**PROBLEM STATEMENT:**
Report each line of the data below that contains the word "Instruction".

**SUPPLIED RECORDS:**
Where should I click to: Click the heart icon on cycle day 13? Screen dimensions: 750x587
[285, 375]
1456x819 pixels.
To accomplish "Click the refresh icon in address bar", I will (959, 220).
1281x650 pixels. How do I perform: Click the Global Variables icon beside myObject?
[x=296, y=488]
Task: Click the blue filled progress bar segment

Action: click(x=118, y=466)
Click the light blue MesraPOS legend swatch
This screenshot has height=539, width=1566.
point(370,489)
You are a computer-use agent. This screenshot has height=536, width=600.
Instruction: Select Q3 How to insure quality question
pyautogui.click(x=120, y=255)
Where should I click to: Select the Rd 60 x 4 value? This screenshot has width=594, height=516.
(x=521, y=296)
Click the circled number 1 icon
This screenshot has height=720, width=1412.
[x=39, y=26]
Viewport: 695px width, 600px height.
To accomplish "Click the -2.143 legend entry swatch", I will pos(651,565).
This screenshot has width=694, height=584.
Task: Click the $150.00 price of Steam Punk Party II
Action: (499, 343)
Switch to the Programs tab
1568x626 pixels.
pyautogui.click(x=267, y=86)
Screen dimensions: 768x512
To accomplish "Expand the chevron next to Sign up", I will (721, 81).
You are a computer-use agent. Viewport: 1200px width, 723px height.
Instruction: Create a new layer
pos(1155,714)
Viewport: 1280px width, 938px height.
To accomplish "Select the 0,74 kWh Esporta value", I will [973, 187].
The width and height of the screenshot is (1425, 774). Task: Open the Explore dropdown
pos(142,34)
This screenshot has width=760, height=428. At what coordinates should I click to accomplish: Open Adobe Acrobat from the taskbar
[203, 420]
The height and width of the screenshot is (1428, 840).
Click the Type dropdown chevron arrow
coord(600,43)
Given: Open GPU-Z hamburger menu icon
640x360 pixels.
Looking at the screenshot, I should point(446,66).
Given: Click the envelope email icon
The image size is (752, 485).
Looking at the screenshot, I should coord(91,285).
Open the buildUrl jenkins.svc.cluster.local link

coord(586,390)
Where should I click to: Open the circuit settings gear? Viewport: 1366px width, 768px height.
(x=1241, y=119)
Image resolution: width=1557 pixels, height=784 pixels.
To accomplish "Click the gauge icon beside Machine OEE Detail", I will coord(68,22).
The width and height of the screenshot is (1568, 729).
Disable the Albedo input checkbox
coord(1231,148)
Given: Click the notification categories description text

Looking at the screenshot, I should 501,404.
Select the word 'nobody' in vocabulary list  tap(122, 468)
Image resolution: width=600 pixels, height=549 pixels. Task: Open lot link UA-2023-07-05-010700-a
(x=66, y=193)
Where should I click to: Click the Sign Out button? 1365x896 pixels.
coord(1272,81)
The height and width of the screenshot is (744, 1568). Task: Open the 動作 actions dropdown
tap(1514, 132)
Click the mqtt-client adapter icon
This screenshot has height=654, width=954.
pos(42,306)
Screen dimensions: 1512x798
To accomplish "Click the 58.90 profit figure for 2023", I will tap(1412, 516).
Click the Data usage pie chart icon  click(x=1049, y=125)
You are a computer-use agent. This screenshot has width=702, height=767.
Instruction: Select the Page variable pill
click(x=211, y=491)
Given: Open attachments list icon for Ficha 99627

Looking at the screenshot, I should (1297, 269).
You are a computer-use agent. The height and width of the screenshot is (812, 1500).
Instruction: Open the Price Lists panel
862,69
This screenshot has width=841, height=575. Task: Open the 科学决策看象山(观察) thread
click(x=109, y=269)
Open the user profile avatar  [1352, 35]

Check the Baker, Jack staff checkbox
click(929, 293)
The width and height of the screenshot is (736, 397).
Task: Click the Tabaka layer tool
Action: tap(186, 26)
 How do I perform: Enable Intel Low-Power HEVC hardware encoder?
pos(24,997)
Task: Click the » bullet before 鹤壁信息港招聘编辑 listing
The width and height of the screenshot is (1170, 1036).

**RESPONSE:**
Instruction: Select Q3 How to insure quality question
Instruction: Create a new layer
Instruction: Select the Page variable pill
Instruction: Open the Price Lists panel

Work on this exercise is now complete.